Ich bin bei dem Thema immer hin und her gerissen.
Was dem Unterhaltspflichtigen bleibt, finde ich persönlich auch sehr gering und frage mich wie das gehen soll.

Andererseits ist es wie andere hier schreiben: wenn man Kinder in die Welt setzt, muss man das vorher wissen.

Kinder kosten Geld. Das weißt du ja selber, denn du bestehst ja auch auf deinen Teil des Unterhalts.
Wieso sollte die Ex das anders handhaben?
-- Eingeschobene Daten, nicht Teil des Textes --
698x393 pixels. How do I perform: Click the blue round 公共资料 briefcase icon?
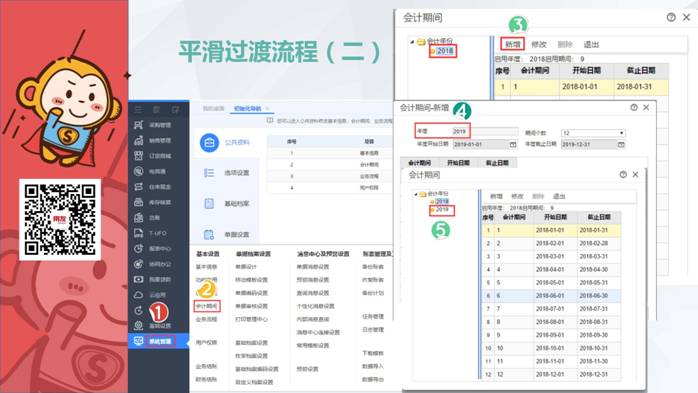(x=209, y=142)
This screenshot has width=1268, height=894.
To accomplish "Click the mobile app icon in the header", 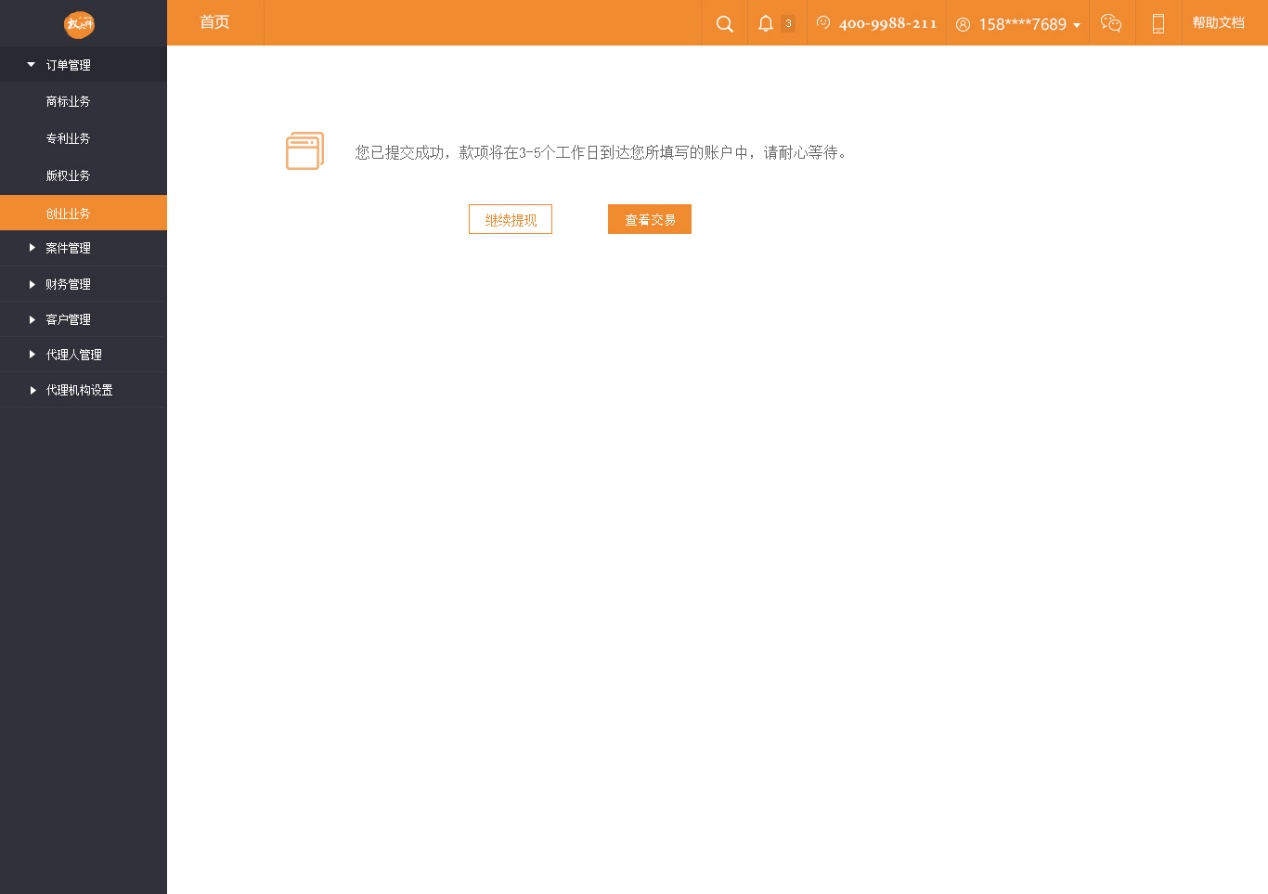I will (x=1157, y=23).
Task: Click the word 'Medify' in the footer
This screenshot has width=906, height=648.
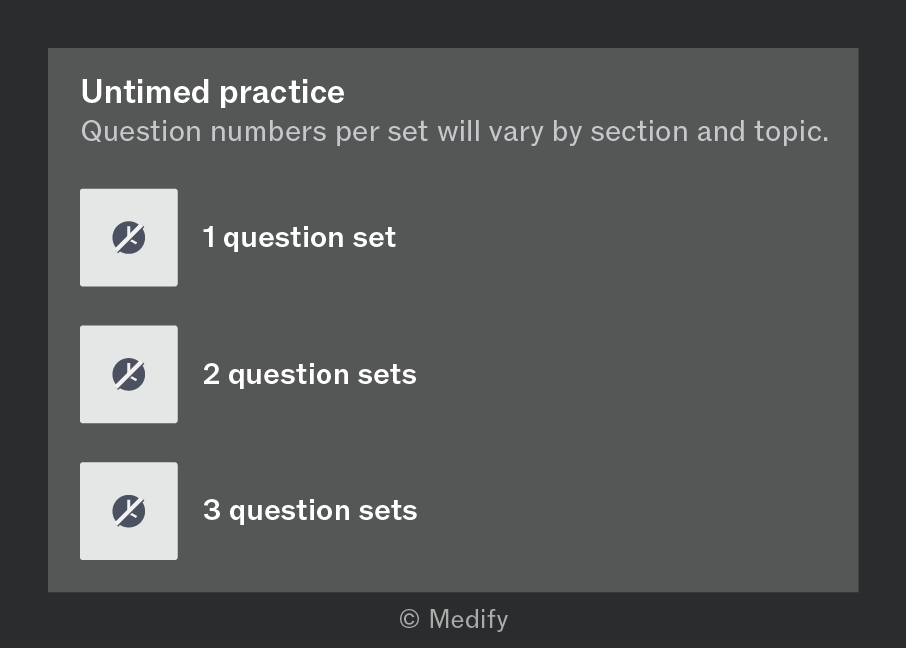Action: 469,619
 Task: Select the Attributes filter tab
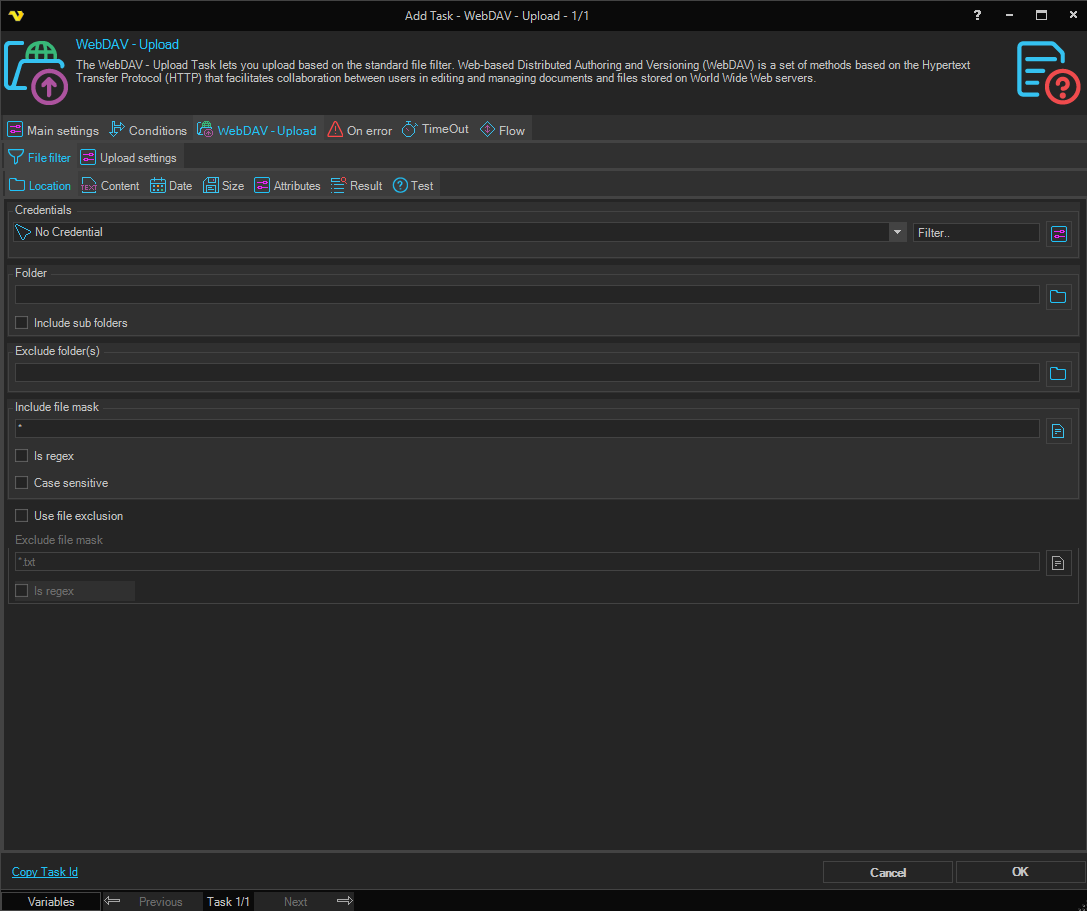click(287, 186)
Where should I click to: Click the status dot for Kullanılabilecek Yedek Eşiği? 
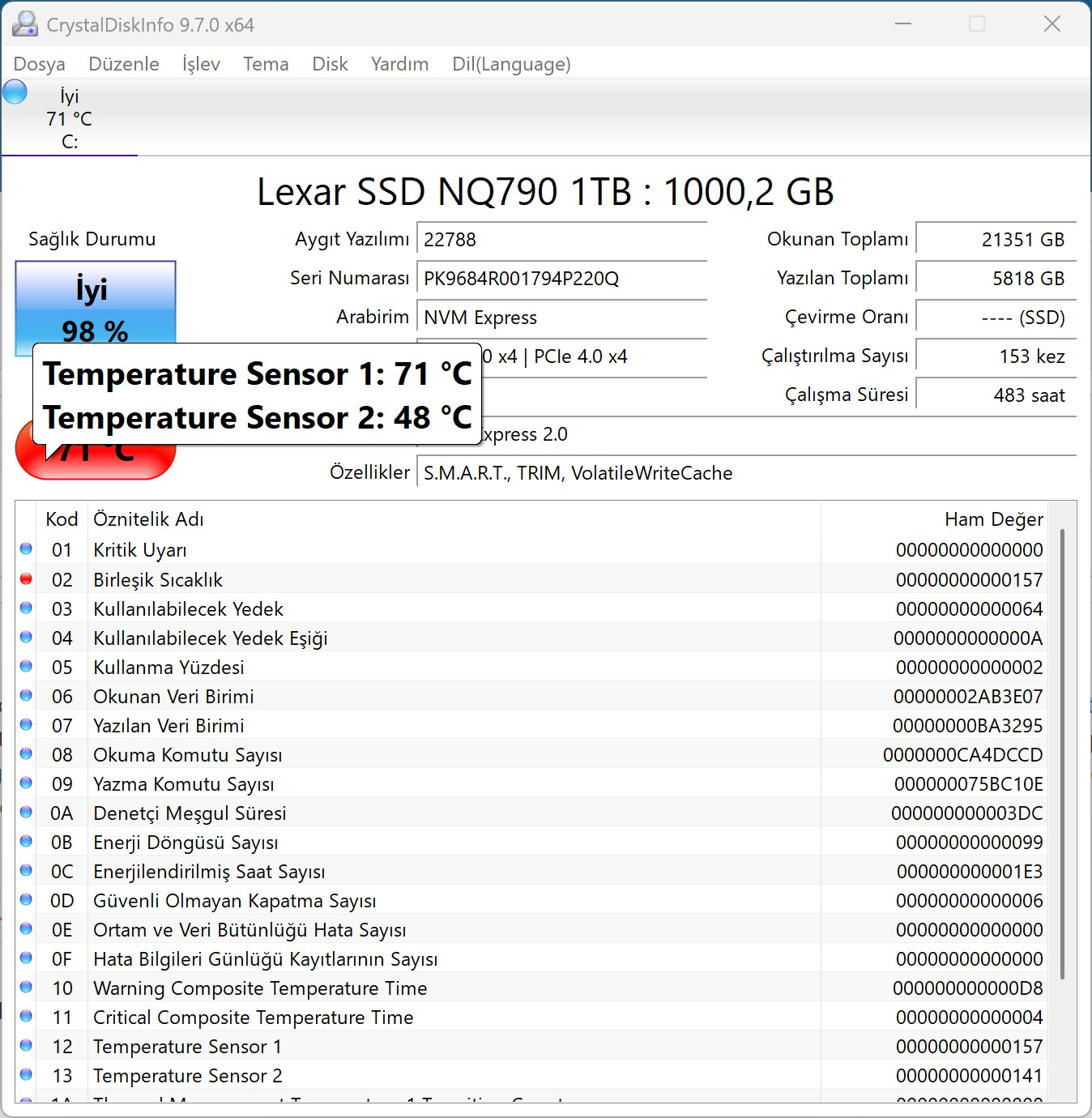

  • Hey, du würdest dich wundern was manche neue in dem Bezug denkt.
    Ich selbst hab es erleben dürfen und war im ersten Moment echt geschockt.
    Sie, selbst ein Kind in die Beziehung mitgebracht und bekam UHV, schwanger von meinem Exmann hat mir vorgeworfen wie unmenschlich ich doch wäre von ihm Unterhalt für seine Kinder zu fordern. Habs aber nett wie ich war auf die Hormone geschoben.

    Nachdem der Unterhalt festgesetzt wurde war ich mir relativ sicher das sie es so gemeint hat. Die Zahlungsmoral sprach zumindest dafür, denn die festgesetzte Summe wurde nicht einmal voll gezahlt.
    Je mehr Einkommen sie hatten, desto weniger konnte er laut Anwalt zahlen.

    Wegen dieser Zahlungswilligkeit wurde vom Gericht nach der Neufestsetzung extra eine Klausel mit rein gesetzt, das bei nicht oder nur Teilzahlung nach einem Monat gepfändet werden darf.